When testing with a small input file that was created via a copy/paste, everything was working as expected but when trying with the full input file Logstash was failing. Here's a snippet of the message field (entire field is quite large) from the failed attempts:

"message" => "1,Clam AV Repository,\"Provide Clam AV Repository across all environments and deliver Clam AV App via PCF\nCustomer: Cyber\nUser Story identified on: 12/13/16\",,,,d.h,D H,d.z,D Z,New,False,5.0,,,,,5.0,37,20,1481817781908,2016-12-15 16:03:01.919008+00:00,2017-01-27 13:19:47.857537+00:00,,False,False,0,,,\"2,3,4,5,6,7,26,27\",,[],0\r\n9,Meet with AIT .net PaaS,\"Output is to have a list of viable .NET applications candidates that can be deployed via PCF; user story from 12/16 PaaS Brown Bag\nCustomer: B B\nRequested on: 12/16/16\",06 Jan 2017,2016-12-20,2017-01-06,d.h,D H,d.h,D H,New,True,1.0,,,,,1.0,77,31,1481913643419,2016-12-16 18:40:43.431810+00:00,2016-12-21 18:24:51.681500+00:00,2017-01-05 16:47:05.664772+00:00,False,False,0,,,\"28,80\",,[],0\r\n10,Docker Registry Pipeline in .IO...[rest of message removed]"
"@version" => "1",
     "tags" => [
        [0] "multiline",
        [1] "_csvparsefailure"
      ],
          "path" => "/root/new-taiga-stories",
          "host" => "[redacted]"

The only difference that I noticed between my test input and the actual file was that line endings in the latter were Windows (\r\n), which leads me to believe the file input plugin isn't recognizing the line endings.

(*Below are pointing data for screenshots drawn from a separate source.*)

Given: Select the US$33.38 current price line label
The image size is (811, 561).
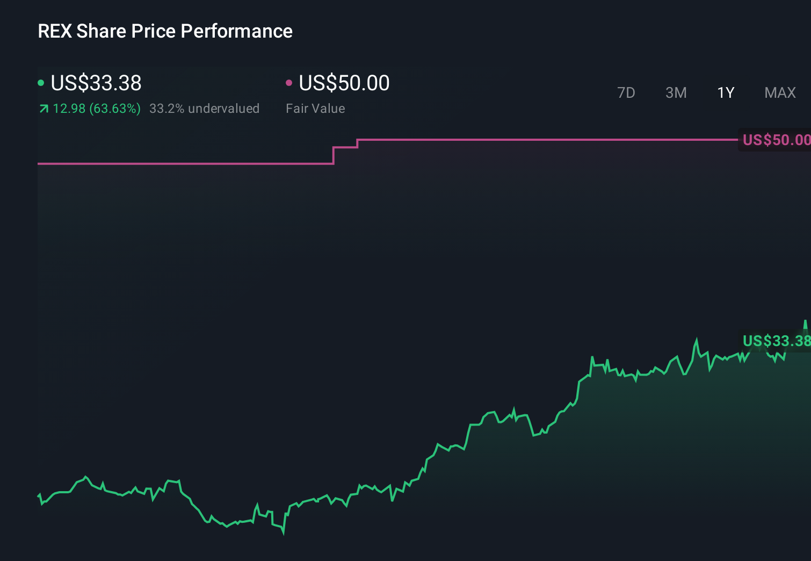Looking at the screenshot, I should (x=775, y=341).
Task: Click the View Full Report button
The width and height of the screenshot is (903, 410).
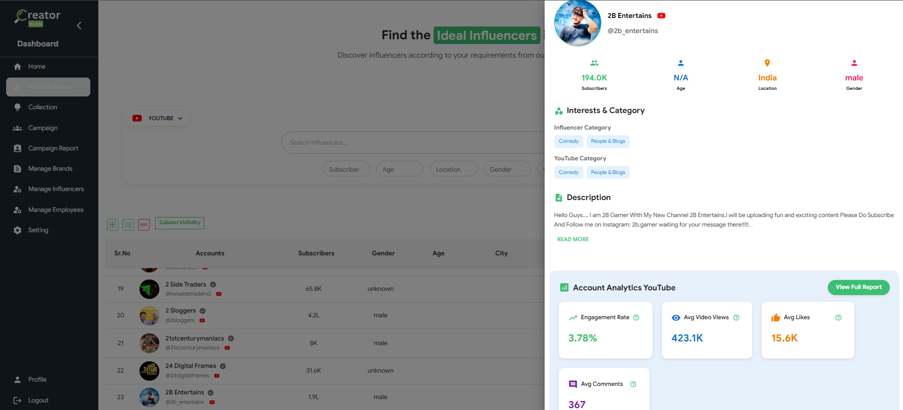Action: tap(858, 287)
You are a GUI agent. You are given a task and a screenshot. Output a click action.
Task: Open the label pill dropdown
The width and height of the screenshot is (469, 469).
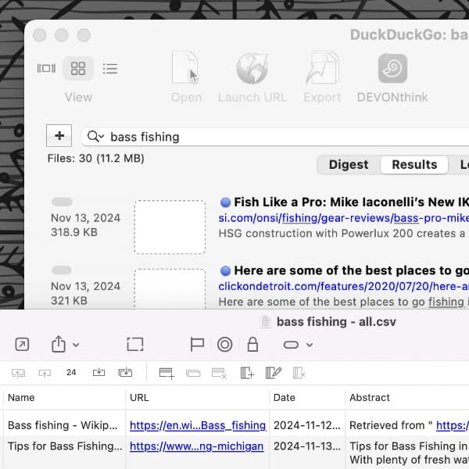[298, 344]
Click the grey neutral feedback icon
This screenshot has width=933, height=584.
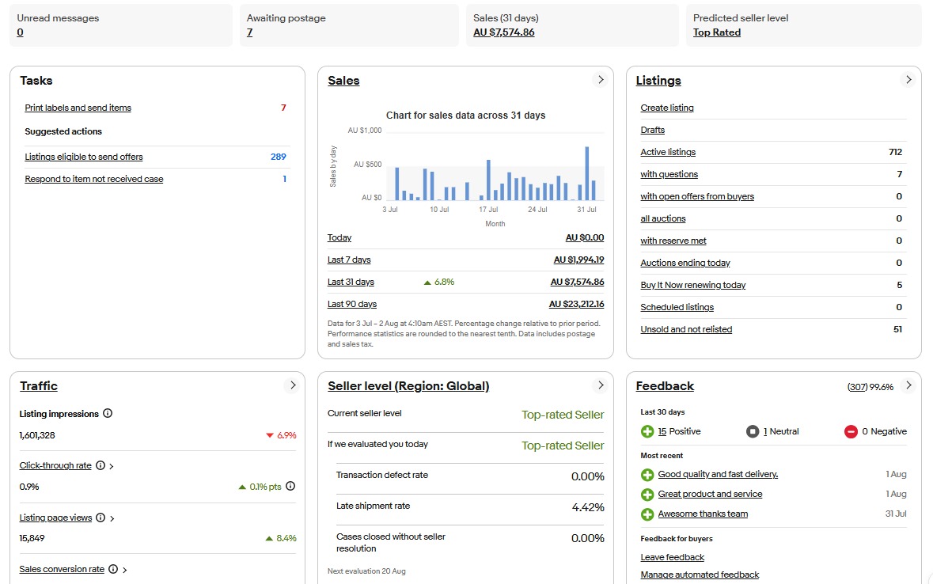click(x=753, y=431)
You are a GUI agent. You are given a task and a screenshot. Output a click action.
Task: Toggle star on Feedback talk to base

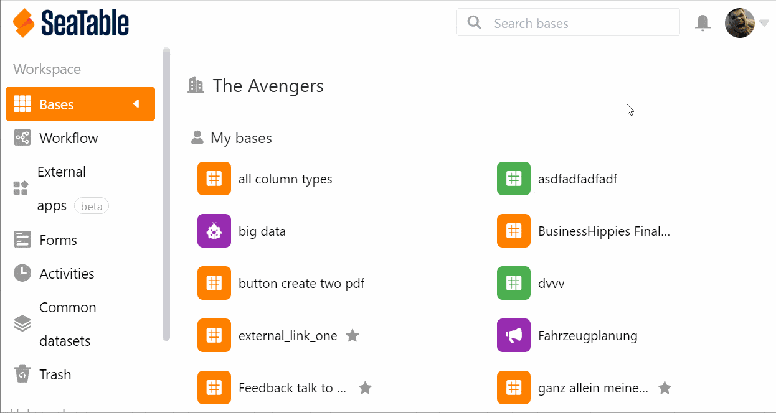[365, 388]
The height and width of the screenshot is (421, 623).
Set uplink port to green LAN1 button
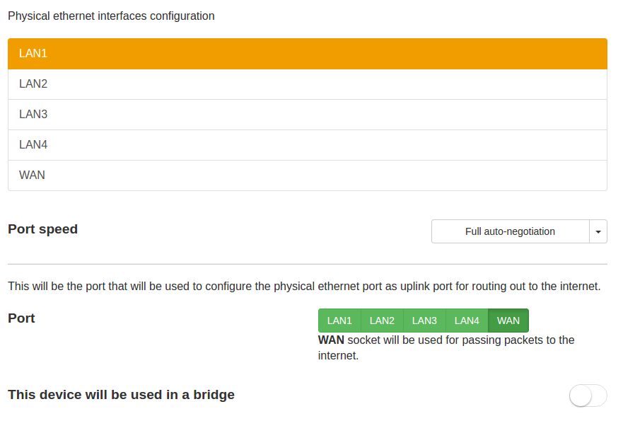tap(339, 321)
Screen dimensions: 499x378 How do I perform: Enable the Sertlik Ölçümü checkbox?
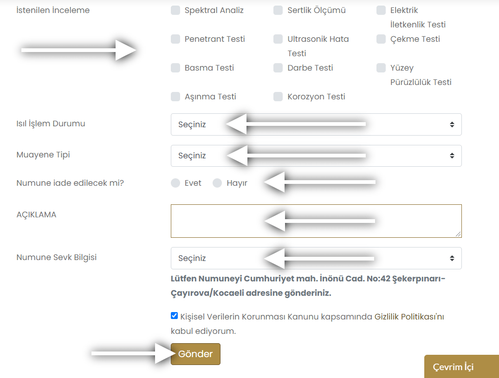(x=278, y=10)
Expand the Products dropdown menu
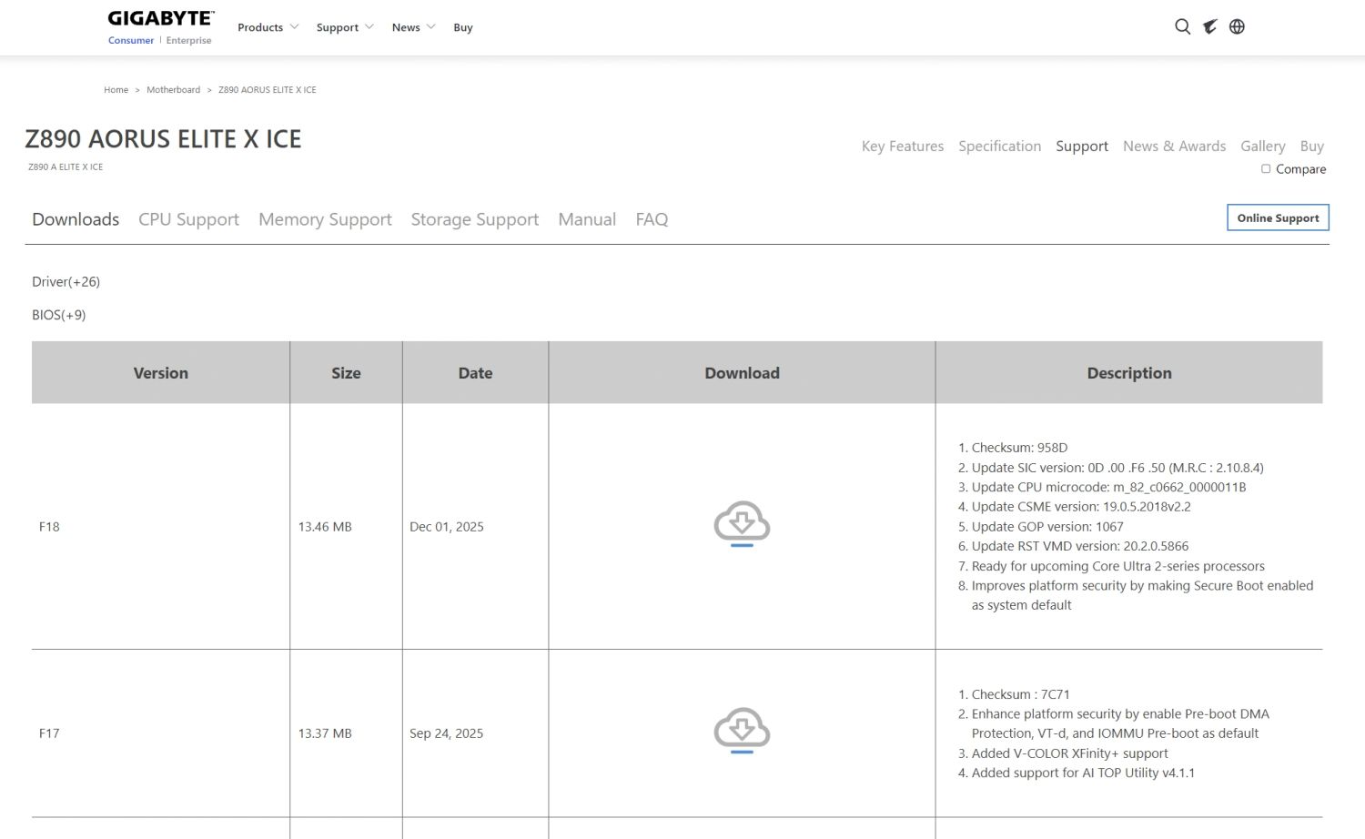The height and width of the screenshot is (839, 1365). pos(268,27)
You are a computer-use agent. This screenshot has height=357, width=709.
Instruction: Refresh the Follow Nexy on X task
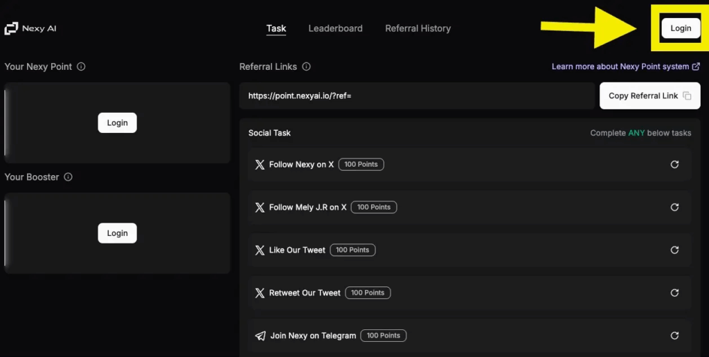674,165
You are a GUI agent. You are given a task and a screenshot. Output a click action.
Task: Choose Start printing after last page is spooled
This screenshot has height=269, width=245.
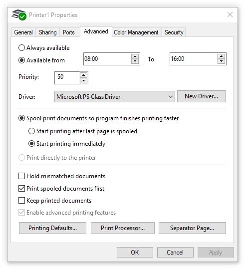point(31,131)
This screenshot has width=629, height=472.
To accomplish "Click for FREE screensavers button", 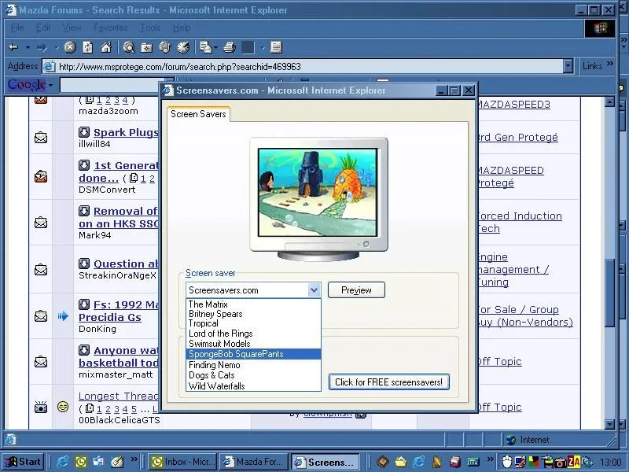I will tap(388, 382).
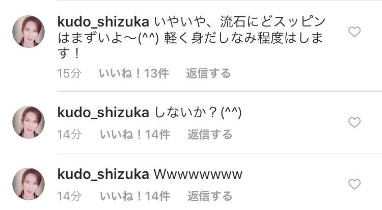Select the comment text しないか？(^^)
This screenshot has height=210, width=382.
pos(198,113)
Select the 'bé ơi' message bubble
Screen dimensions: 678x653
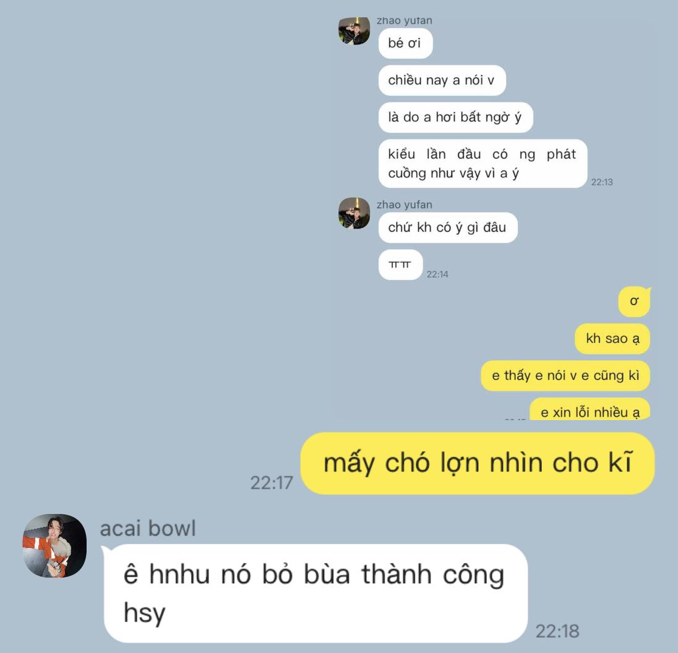(405, 43)
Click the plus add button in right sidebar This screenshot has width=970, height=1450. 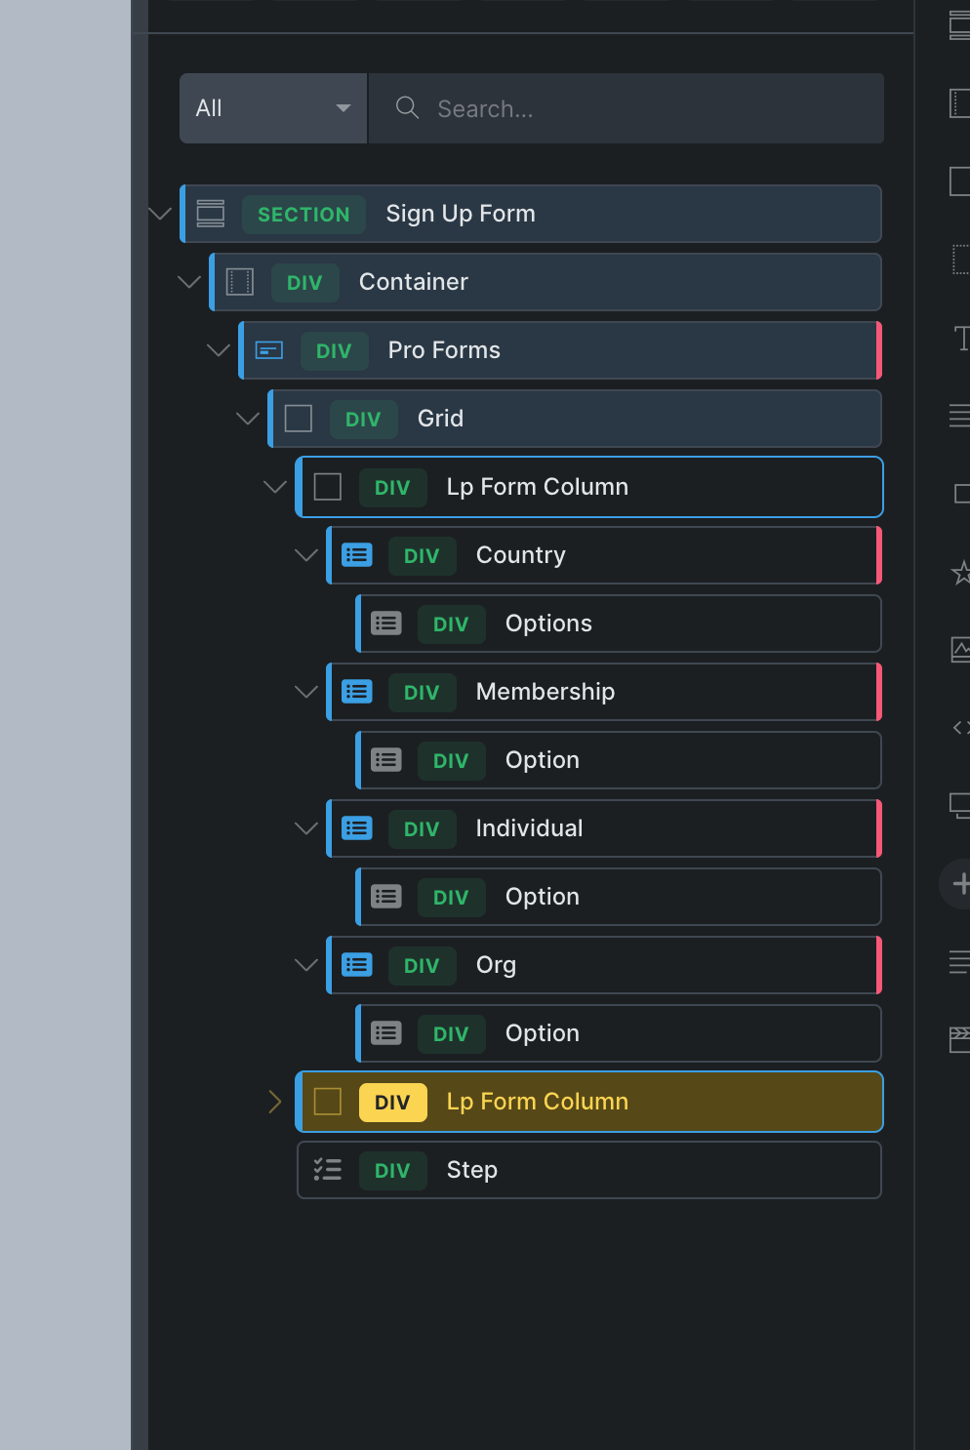[x=960, y=884]
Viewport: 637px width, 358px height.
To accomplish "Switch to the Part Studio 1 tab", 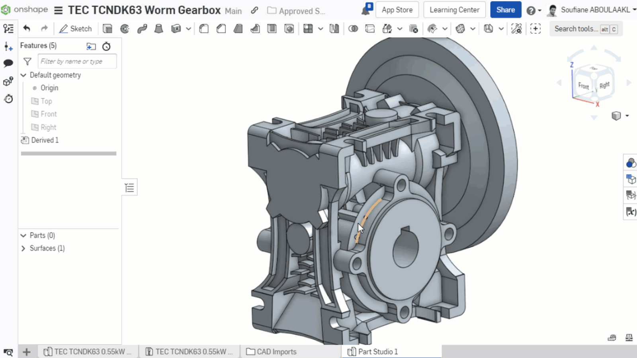I will [x=377, y=352].
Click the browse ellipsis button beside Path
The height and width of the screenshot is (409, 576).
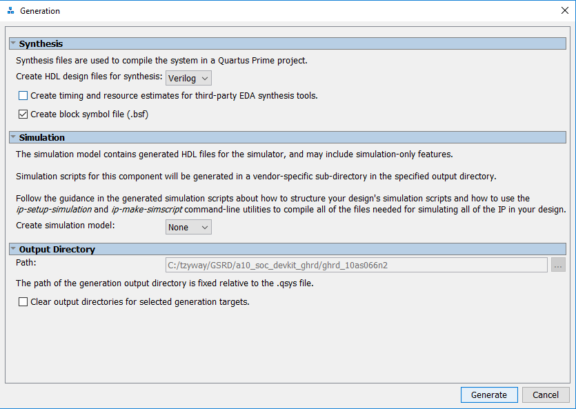pos(558,265)
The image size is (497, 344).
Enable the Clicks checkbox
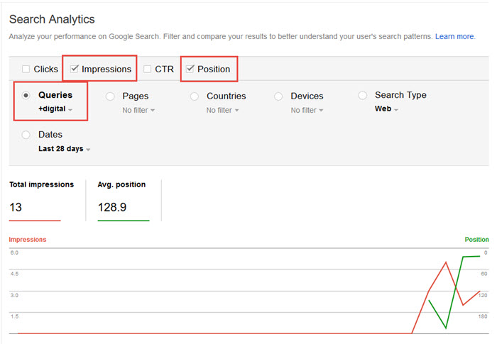(26, 70)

There's a short thread on this same issue located at \r\n as a row separator, but no resolution. Is there any way to define which line endings to break on, or any other suggestions on how to resolve this through my conf file?

Thanks!


(tdsacilowski) #2

Just an update... I figured out why my original config was failing with the Windows line endings. Apparently I missed the fact that the end-of-line regex anchor '$' only looks for '\n'. My updated pattern:

"^ref,|%{TIMESTAMP_ISO8601}(?:,[^,]*){7},(?:\"[\d,]+\"){0,1},[^,]*,\[.*\],\d+\r{0,1}$"


(system) #3

This topic was automatically closed 28 days after the last reply. New replies are no longer allowed.